The town is surrounded by countryside and villages such as Worsthorne, Cliviger, Hurstwood, Fence and Higham, and has a reputation as a regional centre of excellence for the manufacturing and aerospace industries.
The town began to develop in the early medieval period as a number of farming hamlets surrounded by manor houses and royal forests, and has held a market for more than 700 years. During the Industrial Revolution it became one of Lancashire's most prominent mill towns; at its peak it was one of the world's largest producers of cotton cloth, and a major centre of engineering.
Burnley has retained a strong manufacturing sector and has strong economic links with the cities of Manchester and Leeds as well as neighbouring towns along the M65 corridor. In 2013, in recognition of its success, Burnley received an Enterprising Britain award from the UK Government for being the 'Most Enterprising Area in the UK'. For the first time in over fifty years a direct train service will operate between the town's Manchester Road railway station and Manchester's Victoria station via the newly restored Todmorden Curve which is scheduled to open in December 2014.
The name Burnley is believed to have been derived from Brun Lea meaning "meadow by the River Brun". Various other spellings have been used: Bronley (1241), Brunley (1251) and commonly Brumleye (1294)
Stone Age flint tools and weapons have been found on the moors around the town, as have numerous tumuli, stone circles, and some hill forts (see: Castercliff, which dates from around 600 BC). Modern-day Back Lane, Sump Hall Lane and Noggarth Road broadly follow the route of a classic ridgeway running east-west to the north of the town, suggesting that the area was populated during pre-history and probably controlled by the Brigantes.
Limited coin finds indicate a Roman presence, but no evidence of a settlement has been found in the town. Gorple Road (running east from Worsthorne) appears to follow the route of a Roman road that may have crossed the present-day centre of town on the way to the fort at Ribchester. It has been claimed that the nearby earthworks of Ring Stones Camp, Twist Castle and Beadle Hill are of Roman origin, but little supporting archaeological information has been published.
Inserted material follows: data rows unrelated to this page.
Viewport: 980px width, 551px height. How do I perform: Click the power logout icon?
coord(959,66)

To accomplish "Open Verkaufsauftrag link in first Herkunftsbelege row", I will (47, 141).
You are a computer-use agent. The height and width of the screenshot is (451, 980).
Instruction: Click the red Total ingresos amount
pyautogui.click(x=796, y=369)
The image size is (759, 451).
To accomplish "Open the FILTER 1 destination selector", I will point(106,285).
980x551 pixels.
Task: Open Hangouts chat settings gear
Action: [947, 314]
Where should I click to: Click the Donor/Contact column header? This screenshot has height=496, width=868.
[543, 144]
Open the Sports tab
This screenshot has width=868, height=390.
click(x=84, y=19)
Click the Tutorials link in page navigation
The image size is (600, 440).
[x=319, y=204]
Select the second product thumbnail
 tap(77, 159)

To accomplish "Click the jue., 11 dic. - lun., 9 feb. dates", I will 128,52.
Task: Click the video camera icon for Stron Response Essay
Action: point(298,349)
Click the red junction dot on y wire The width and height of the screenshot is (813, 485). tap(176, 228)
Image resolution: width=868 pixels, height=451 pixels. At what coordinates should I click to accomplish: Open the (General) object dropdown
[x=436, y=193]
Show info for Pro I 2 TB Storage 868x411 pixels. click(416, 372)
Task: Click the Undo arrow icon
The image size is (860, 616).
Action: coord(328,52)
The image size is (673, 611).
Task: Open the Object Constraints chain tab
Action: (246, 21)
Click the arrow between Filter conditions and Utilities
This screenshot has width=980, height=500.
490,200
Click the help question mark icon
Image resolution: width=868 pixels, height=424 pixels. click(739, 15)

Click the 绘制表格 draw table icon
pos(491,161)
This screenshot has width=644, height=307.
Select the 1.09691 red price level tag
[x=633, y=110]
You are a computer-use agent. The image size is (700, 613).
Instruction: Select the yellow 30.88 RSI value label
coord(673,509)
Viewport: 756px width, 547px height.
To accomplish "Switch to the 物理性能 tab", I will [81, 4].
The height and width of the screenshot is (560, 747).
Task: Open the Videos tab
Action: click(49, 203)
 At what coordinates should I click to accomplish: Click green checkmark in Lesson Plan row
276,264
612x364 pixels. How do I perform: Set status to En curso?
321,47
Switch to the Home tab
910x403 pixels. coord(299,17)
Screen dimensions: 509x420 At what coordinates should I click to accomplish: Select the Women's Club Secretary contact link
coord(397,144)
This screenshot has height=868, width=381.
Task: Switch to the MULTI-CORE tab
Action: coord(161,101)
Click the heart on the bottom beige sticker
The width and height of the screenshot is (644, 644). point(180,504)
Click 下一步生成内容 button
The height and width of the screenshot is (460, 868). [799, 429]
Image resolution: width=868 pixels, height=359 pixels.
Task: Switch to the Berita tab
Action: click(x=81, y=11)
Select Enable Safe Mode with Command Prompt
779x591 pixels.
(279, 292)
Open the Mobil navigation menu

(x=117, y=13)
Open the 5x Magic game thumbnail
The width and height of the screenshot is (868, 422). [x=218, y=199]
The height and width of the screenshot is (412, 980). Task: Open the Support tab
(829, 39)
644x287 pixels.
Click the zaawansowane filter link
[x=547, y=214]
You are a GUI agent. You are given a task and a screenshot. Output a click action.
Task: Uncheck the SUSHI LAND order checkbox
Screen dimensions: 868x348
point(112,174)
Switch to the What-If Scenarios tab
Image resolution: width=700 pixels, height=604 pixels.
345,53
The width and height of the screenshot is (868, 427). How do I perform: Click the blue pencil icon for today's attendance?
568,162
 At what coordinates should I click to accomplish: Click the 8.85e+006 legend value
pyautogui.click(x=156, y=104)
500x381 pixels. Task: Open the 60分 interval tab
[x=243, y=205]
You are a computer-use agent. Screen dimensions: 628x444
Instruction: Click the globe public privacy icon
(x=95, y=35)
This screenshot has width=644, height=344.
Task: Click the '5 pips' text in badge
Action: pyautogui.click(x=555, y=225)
Following the Roman period the area became part of the kingdom of Rheged, and then the kingdom of Northumbria. Local place names Padiham and Habergham show the influence of the Angles, suggesting that some had settled in the area by the early 7th century; some time later the land became part of the hundred of Blackburnshire.
There is no definitive record of a settlement until after the Norman conquest of England. In 1122 a charter granted the church of Burnley to the monks of Pontefract Abbey. In its early days, Burnley was a small farming community, gaining a corn mill in 1290, a market in 1294, and a fulling mill in 1296. At this point, it was within the manor of Ightenhill, one of five that made up the Honor of Clitheroe, then a far more significant settlement, and consisted of no more than 50 families. Little survives of early Burnley apart from the Market Cross, erected in 1295, which now stands in the grounds of the old grammar school, which is now an annexe of Burnley College.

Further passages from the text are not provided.